MOSCOW. July 25 (Interfax) - The lawyers of Russian businessman Viktor Bout have admitted that their client was actually involved in arms trade, Kommersant daily reports.
"The U.S. District Court for the Southern District of New York has held pre-trial hearings of the case of Viktor Bout, who is charged in the United States with conspiring to murder American citizens and attempting to sell a major batch of arms to the radical Colombian grouping FARC. At the hearings, Bout's lawyers for the first time officially recognized that their client had sold arms," the newspaper reported on Sunday.
The daily says that in one of his petitions filed to the court at the end of May, Bout's lawyer Albert Dayan stressed that the businessman's persecution had been organized at the initiative of the National Security Council or the White House and that the main purpose of the trial was revenge "for placing the Bush administration in an awkward position."
Kommersant says that at the latest hearing Dayan expanded on the subject. "The American leadership decided that Bout was a very bad guy," he said and insisted on summoning former Deputy National Security Advisor Juan Zarate as witness. The lawyer believes that an interview that Zarate gave to CBS confirmed the ill-meaning intentions of the White House.

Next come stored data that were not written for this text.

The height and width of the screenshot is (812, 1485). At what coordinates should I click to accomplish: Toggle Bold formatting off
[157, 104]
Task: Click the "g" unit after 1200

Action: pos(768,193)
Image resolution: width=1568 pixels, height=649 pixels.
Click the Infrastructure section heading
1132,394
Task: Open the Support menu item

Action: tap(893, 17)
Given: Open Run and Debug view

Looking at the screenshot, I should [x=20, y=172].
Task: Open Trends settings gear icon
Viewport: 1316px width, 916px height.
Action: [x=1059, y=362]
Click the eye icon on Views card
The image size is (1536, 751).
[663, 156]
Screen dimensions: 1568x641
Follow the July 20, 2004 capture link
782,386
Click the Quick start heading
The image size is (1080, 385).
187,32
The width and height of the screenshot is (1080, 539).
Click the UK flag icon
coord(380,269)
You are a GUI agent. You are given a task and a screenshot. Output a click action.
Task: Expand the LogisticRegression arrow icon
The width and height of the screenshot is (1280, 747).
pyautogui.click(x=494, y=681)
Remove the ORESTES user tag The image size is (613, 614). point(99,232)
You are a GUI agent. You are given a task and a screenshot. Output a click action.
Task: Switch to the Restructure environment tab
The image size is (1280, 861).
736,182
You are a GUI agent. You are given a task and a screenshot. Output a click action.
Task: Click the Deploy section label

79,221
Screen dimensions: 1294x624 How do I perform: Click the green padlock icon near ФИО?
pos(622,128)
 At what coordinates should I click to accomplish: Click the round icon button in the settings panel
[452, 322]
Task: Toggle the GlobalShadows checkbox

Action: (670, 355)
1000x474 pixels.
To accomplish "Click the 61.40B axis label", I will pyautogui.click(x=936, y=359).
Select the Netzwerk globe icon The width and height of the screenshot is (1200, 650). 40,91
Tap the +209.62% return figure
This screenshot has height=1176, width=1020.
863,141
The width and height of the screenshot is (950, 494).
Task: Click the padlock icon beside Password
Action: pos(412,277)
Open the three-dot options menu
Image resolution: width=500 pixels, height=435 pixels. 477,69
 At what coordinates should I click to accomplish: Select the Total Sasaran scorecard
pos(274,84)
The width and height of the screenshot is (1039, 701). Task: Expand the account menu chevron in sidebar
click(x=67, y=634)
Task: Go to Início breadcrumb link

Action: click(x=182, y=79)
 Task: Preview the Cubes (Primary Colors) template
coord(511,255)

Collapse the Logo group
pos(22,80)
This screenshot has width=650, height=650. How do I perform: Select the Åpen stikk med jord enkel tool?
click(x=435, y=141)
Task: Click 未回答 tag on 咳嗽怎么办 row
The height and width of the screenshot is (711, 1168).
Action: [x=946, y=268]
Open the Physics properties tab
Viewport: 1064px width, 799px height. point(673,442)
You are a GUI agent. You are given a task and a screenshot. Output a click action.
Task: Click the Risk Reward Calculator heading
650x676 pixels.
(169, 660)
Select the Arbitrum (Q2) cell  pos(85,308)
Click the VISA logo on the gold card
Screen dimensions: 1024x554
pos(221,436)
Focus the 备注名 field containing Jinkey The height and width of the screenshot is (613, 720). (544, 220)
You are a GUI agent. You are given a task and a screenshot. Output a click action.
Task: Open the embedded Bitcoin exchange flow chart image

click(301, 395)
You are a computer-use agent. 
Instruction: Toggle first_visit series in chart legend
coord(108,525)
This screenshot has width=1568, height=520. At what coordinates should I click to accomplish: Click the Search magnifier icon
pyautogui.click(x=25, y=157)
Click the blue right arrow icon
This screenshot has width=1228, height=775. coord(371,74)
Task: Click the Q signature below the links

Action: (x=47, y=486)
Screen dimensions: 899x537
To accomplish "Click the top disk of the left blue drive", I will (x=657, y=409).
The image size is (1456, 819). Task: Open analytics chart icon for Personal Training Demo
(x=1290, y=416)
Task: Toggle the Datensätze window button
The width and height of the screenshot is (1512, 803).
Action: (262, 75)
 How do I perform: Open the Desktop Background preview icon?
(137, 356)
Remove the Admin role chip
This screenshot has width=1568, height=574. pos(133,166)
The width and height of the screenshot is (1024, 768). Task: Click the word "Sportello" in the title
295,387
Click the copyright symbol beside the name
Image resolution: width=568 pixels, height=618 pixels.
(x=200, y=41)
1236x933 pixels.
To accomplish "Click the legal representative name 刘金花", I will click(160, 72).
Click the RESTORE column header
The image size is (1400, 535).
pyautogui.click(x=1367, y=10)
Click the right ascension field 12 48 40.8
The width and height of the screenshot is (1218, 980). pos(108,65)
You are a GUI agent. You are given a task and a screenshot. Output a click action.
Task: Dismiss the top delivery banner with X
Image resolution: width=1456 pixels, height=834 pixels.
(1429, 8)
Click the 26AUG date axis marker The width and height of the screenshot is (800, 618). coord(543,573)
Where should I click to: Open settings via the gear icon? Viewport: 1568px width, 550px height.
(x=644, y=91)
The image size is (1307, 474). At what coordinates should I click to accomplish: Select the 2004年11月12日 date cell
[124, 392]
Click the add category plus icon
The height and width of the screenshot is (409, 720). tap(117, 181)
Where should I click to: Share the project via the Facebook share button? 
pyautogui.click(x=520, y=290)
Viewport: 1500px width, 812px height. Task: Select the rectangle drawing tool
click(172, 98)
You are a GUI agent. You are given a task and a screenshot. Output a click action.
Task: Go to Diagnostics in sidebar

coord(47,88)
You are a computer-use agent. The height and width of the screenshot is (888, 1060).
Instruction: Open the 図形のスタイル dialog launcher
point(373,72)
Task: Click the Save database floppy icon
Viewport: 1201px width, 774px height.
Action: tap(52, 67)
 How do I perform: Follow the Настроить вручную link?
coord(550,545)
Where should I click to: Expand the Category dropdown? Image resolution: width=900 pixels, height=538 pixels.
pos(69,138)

The daily says that Zarate admitted that he regarded as a mistake a contract for the transportation of vehicles and weaponry for the U.S. force in Iraq with a company that Bout had controlled. "As a result, the Russian businessmen got access to equipment used by Americans, and the White House got into serious trouble," Kommersant says.
Bout was arrested in Thailand under a U.S. arrest warrant in 2008 and was extradited to the U.S. in 2010 after spending some time in a Thai jail pending trial. In the U.S., he has been charged with arms trafficking, conspiring to kill U.S. citizens and supporting terrorism.
The 44-year-old Russian has always dismissed all charges pressed against him.
If found guilty, Bout could be imprisoned for 25 years to life, in line with U.S. law.
Bout's trial should begin on October 11.